Ростового зеркала в роте не было, и Лешка крутил небольшое овальное и так и эдак, рассматривая в нем свое отражение.
«А что! Очень даже неплохо, – подумал он. – Мундир хоть и не такой яркий, как у тех же гренадеров или гусар, и весь в неброском черно-зеленом цвете, но смотрится вполне себе даже солидно. Сапоги надраены до блеска, волчий, черный, с синим отливом хвост на парадном его картузе распушен, Кагульская медаль и Георгиевский крест аж горят и светятся начищенным серебром. На черном широком поясе сабля в отделанных и красиво украшенных ножнах. Лицо вот только какое-то обветренное, с конопушками у носа. Шрам этот кривой на щеке и над бровью, царапина на подбородке, словно у мальчишки-драчуна, а не у солидного командира отдельного воинского подразделения. А-а-а, да и бог с ним, с этим лицом! – усмехнулся Алексей. – Не на бал-маскарад в Питерском салоне, а к другу-сослуживцу на семейный ужин собираюсь!»
– Спасибо, Данилка, – поблагодарил вестового Алексей. – Прямо хоть на аудиенцию к самому командующему иди, – и тут же поплевал через плечо. – Чур меня! Этого только еще не хватало!
До снимаемого Милорадовичами домика нужно было пройти через весь центр города, и четверо идущих по нему молодых обер-офицеров в своей начищенной форме вызывали живой интерес у всех встречных. Гражданские, особенно из женской половины, провожали их внимательными взглядами. Встречные офицеры отдавали уважительно честь, а от идущего по каким-то своим делам пехотного солдатского строя с оранжевыми погонами на плечах вдруг раздалась команда, и он затопал «строевым» по Бухарестской улице. Ведущий роту поручик вскинул ладонь к своей черной шляпе, принимая ответное приветствие от егерей.
– Гляди-ка, братцы, а нас уважают! Эх, все же хорошо, что я к вам в егеря перешел! – воскликнул Бестужев, поглаживая золотой герб на новеньком нагрудном горжете. – А то так бы и ходил в полку строем – ать, два, левой, ать, два, правой!

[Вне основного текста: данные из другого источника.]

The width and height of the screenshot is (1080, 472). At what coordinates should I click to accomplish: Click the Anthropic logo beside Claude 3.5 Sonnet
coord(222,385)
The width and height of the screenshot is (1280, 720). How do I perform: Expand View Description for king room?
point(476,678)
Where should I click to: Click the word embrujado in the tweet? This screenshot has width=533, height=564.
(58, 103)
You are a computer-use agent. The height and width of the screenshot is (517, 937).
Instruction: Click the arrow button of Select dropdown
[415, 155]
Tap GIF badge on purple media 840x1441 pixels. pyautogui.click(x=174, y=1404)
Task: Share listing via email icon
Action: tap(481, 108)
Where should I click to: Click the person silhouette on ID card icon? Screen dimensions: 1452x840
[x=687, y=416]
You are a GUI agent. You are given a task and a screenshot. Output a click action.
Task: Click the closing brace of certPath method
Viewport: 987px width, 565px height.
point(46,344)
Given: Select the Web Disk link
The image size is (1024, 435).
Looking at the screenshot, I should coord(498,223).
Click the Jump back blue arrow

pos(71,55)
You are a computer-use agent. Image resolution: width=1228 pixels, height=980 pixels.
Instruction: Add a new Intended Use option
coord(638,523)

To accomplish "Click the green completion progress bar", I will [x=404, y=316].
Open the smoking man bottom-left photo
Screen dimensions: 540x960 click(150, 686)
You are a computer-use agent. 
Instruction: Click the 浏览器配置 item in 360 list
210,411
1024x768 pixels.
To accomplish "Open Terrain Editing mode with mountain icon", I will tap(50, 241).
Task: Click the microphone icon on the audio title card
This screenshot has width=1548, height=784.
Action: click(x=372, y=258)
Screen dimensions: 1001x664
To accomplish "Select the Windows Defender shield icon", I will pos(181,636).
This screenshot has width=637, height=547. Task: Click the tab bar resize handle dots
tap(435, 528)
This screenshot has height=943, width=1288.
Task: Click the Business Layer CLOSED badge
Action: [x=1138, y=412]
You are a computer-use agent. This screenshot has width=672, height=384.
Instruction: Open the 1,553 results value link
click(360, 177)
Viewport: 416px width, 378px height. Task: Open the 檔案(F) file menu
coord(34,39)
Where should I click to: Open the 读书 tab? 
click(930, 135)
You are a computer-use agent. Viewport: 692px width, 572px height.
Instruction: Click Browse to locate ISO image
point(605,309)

Еще бы мой батенька взглянул на меня, вот бы радости-то старому подполковнику было! Командир, ты же меня и правда на побывку через годок отпустишь?
– А как же! Конечно, отпущу! – усмехнулся Лешка. – Ты же три штуцера привезти в роту обещал. Как вот тебя теперь не отпустить? Кем там у нас дядя на Тульском казенном заводе служит?
– Ну да, – вздохнул поручик, – обещал. Главным инспектором, и уже шестой год. Алексей Петрович, так вроде бы про два в роту и про один себе у нас тогда разговор был?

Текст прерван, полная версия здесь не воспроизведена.